• Task objective:
Output, word for word, every line from the line with "Given: Select Allergen in the sidebar menu" through the final line of the data below.

• Dataset entries:

□ □ □ □ □

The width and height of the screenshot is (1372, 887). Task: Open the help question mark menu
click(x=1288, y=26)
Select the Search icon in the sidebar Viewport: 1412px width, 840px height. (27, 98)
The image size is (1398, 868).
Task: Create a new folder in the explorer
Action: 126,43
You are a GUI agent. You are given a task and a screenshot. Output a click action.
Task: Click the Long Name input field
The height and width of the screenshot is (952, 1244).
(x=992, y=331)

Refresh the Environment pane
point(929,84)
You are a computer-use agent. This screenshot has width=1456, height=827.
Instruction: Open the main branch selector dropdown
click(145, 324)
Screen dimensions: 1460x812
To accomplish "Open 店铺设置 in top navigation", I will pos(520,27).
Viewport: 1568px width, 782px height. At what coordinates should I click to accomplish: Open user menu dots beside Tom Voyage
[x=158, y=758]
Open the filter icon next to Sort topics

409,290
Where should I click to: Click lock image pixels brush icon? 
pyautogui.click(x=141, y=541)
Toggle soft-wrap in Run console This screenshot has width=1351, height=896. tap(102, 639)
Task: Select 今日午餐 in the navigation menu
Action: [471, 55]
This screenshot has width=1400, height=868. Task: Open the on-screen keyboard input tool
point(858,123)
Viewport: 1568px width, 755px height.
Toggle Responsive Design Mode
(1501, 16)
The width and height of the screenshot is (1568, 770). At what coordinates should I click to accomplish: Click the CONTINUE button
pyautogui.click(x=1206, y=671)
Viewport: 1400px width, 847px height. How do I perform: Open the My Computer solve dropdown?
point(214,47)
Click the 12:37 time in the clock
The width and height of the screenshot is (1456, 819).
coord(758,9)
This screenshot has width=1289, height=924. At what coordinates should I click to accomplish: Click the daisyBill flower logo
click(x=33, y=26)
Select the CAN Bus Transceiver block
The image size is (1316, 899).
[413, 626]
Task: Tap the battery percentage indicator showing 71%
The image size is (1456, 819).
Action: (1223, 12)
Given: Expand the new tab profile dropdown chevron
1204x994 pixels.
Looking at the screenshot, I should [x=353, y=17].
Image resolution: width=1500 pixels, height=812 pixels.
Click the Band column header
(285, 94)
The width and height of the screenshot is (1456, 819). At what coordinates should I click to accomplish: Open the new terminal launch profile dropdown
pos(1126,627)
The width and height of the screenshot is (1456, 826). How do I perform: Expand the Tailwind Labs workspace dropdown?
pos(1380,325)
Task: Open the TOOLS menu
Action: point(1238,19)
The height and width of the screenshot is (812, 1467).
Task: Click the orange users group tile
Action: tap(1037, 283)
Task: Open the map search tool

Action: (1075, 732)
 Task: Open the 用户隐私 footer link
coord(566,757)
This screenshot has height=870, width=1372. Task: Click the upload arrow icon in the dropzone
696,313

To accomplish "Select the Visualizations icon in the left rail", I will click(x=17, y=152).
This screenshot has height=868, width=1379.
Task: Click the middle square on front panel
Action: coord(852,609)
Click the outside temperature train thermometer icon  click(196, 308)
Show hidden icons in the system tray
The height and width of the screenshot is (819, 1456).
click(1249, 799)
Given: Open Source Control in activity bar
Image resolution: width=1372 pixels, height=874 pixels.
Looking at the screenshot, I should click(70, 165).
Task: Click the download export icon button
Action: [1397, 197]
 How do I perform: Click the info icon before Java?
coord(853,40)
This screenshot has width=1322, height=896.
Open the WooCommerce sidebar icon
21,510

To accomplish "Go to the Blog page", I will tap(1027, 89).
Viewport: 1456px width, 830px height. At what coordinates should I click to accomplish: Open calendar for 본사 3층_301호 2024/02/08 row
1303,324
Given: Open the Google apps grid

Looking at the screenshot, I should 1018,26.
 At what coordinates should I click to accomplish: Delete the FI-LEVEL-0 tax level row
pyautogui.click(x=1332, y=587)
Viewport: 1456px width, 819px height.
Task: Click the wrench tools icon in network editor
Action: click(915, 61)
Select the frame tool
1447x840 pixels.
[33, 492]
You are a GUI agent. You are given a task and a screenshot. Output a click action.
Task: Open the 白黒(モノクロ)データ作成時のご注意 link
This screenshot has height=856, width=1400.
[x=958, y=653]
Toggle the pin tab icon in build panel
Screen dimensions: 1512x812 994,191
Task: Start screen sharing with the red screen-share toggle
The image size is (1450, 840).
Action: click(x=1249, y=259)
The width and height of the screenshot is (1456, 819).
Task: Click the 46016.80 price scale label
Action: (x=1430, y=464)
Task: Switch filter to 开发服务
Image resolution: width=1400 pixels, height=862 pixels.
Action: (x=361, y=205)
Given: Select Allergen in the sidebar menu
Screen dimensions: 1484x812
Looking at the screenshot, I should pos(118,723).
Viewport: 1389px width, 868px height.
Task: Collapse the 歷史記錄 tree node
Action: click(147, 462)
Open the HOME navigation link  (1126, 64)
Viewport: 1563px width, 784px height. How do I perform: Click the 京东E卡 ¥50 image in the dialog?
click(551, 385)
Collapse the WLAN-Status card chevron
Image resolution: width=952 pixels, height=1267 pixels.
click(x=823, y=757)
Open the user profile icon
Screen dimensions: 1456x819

□ □ □ □ □

• Solution to the problem:
Given: Select Allergen in the sidebar menu
Screen dimensions: 1484x812
Looking at the screenshot, I should pos(118,723).
Viewport: 1389px width, 868px height.
Task: Collapse the 歷史記錄 tree node
Action: click(147, 462)
Open the HOME navigation link  (1126, 64)
Viewport: 1563px width, 784px height. How do I perform: Click the 京东E卡 ¥50 image in the dialog?
click(551, 385)
Collapse the WLAN-Status card chevron
Image resolution: width=952 pixels, height=1267 pixels.
click(x=823, y=757)
Open the user profile icon
Screen dimensions: 1456x819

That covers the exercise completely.